◆ Exercise aim ◆
For the material that follows, return exactly the lines from the one with "Click the Nespresso" through the one with "Screen dimensions: 757x532", both ends included.

◆ Given information ◆
=== Section Start ===
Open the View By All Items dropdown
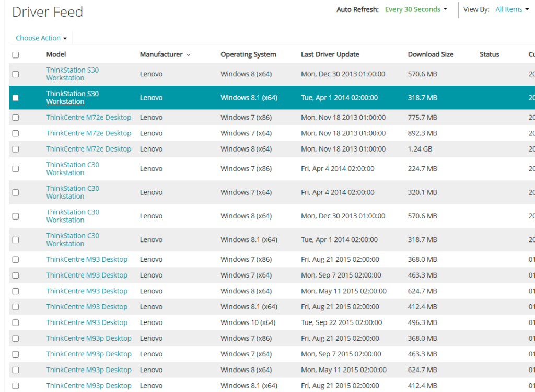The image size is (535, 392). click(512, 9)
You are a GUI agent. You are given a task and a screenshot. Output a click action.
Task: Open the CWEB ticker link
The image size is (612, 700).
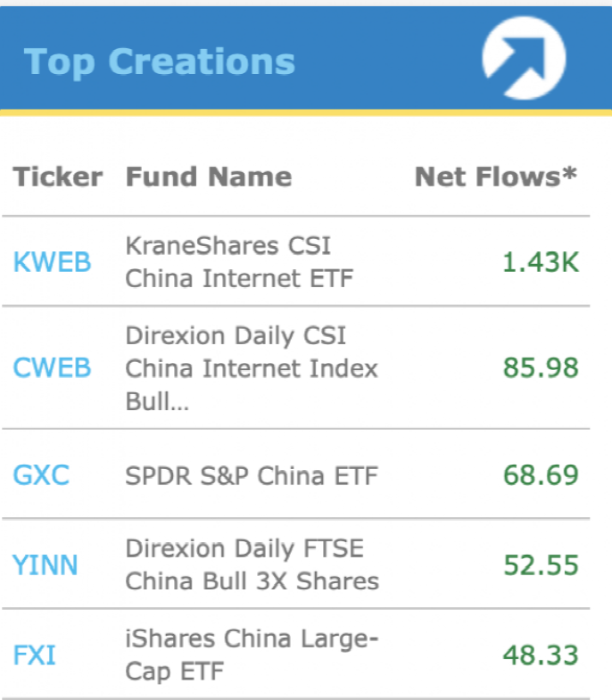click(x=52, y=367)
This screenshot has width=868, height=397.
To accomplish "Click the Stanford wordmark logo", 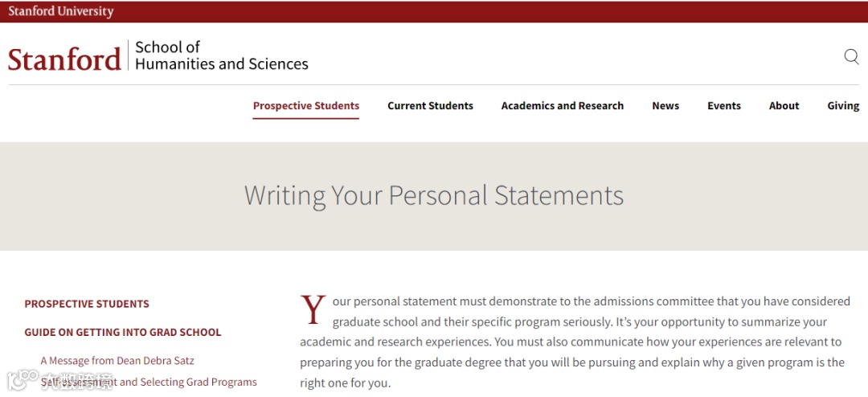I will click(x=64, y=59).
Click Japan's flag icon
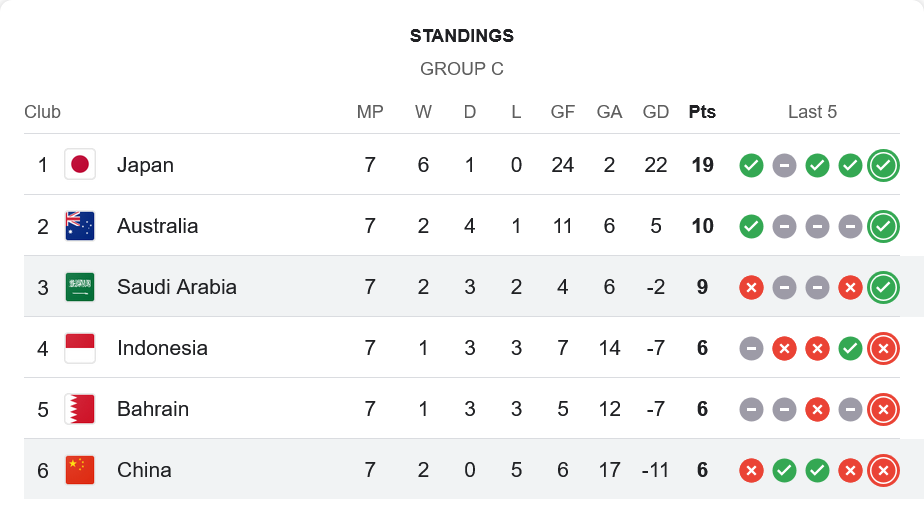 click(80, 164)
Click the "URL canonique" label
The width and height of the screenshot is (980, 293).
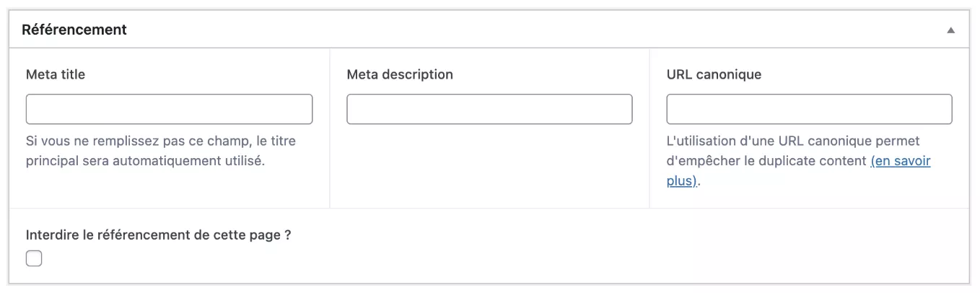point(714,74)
=== Section End ===
=== Section Start ===
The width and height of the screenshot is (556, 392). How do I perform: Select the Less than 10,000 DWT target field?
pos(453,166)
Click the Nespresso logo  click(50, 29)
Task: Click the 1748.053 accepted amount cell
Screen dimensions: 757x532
=== Section End ===
◆ Result of the task ◆
Click the Nespresso logo  click(50, 29)
Task: Click the 1748.053 accepted amount cell
Screen dimensions: 757x532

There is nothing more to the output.